Information given.
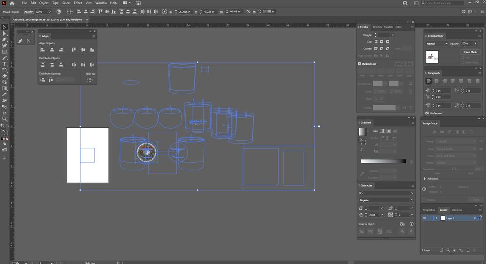This screenshot has height=264, width=486.
Task: Switch to the Swatch tab
Action: (388, 27)
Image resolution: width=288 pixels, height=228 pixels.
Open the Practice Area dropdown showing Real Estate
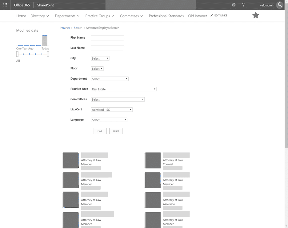pos(124,89)
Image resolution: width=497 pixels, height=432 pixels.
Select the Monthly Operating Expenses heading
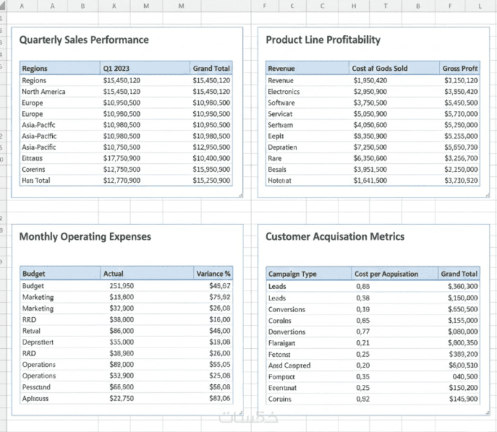click(85, 236)
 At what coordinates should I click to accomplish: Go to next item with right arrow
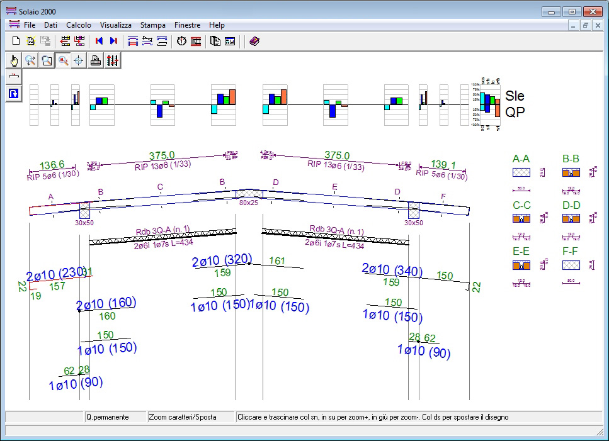click(x=113, y=42)
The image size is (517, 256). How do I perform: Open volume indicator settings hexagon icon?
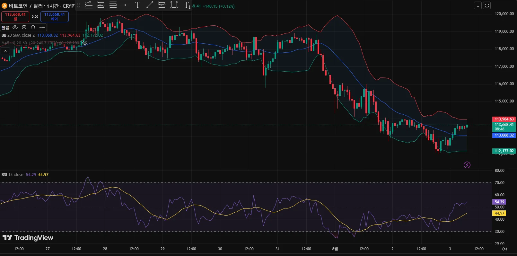click(24, 27)
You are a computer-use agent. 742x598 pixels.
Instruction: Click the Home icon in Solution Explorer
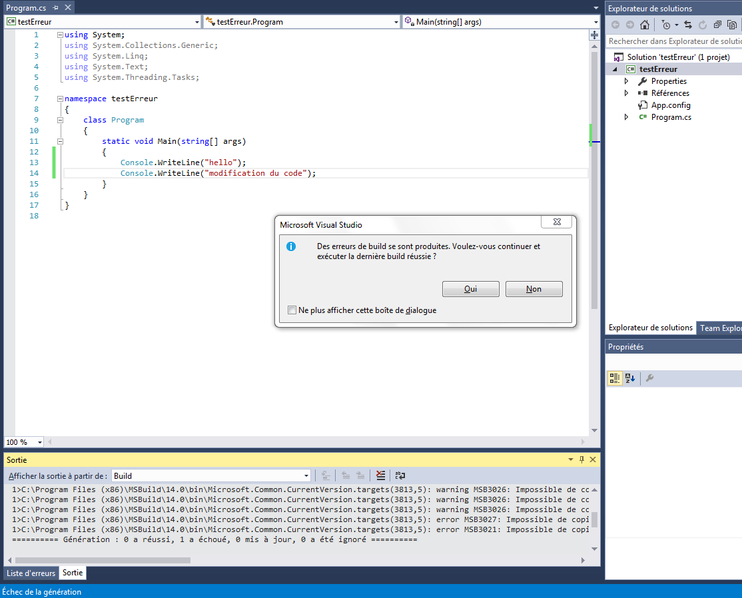pos(643,25)
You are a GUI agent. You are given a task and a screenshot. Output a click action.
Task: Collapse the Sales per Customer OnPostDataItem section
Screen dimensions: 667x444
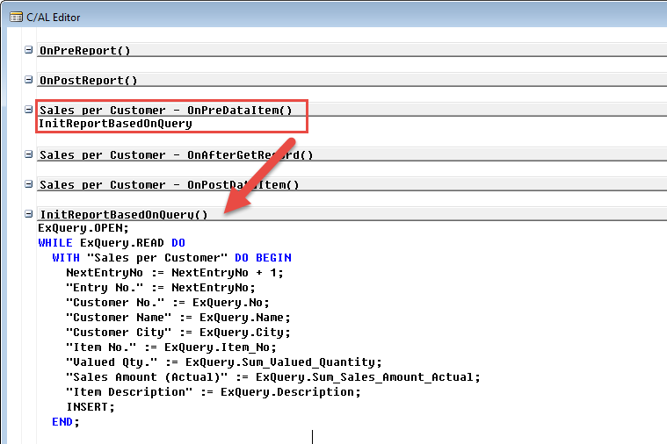coord(29,184)
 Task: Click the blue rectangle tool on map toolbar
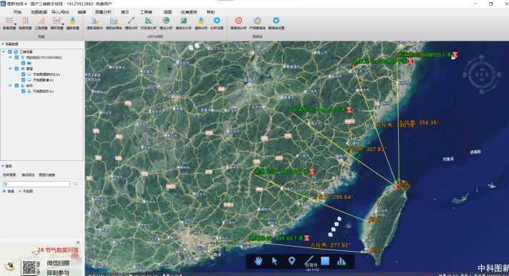pyautogui.click(x=325, y=261)
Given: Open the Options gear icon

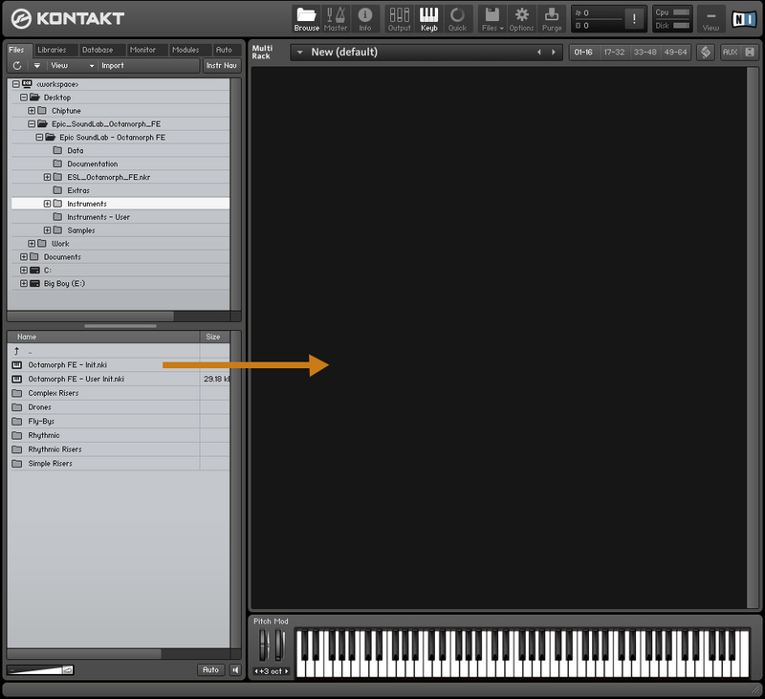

Task instructions. With every picture left out, print exactly the lines from the one containing "Image resolution: width=497" through the final line of the material above.

Task result.
Image resolution: width=497 pixels, height=432 pixels.
Select the Monthly Operating Expenses heading
click(85, 236)
 At what coordinates should I click to accomplish: Go to next item with right arrow
click(x=113, y=42)
The image size is (517, 256). How do I perform: Open volume indicator settings hexagon icon?
click(24, 27)
You are a computer-use agent. 742x598 pixels.
Instruction: Click the Home icon in Solution Explorer
pos(643,25)
You are a GUI agent. You are given a task and a screenshot. Output a click action.
Task: Collapse the Sales per Customer OnPostDataItem section
Screen dimensions: 667x444
coord(29,184)
 Task: Click the blue rectangle tool on map toolbar
pyautogui.click(x=325, y=261)
Given: Open the Options gear icon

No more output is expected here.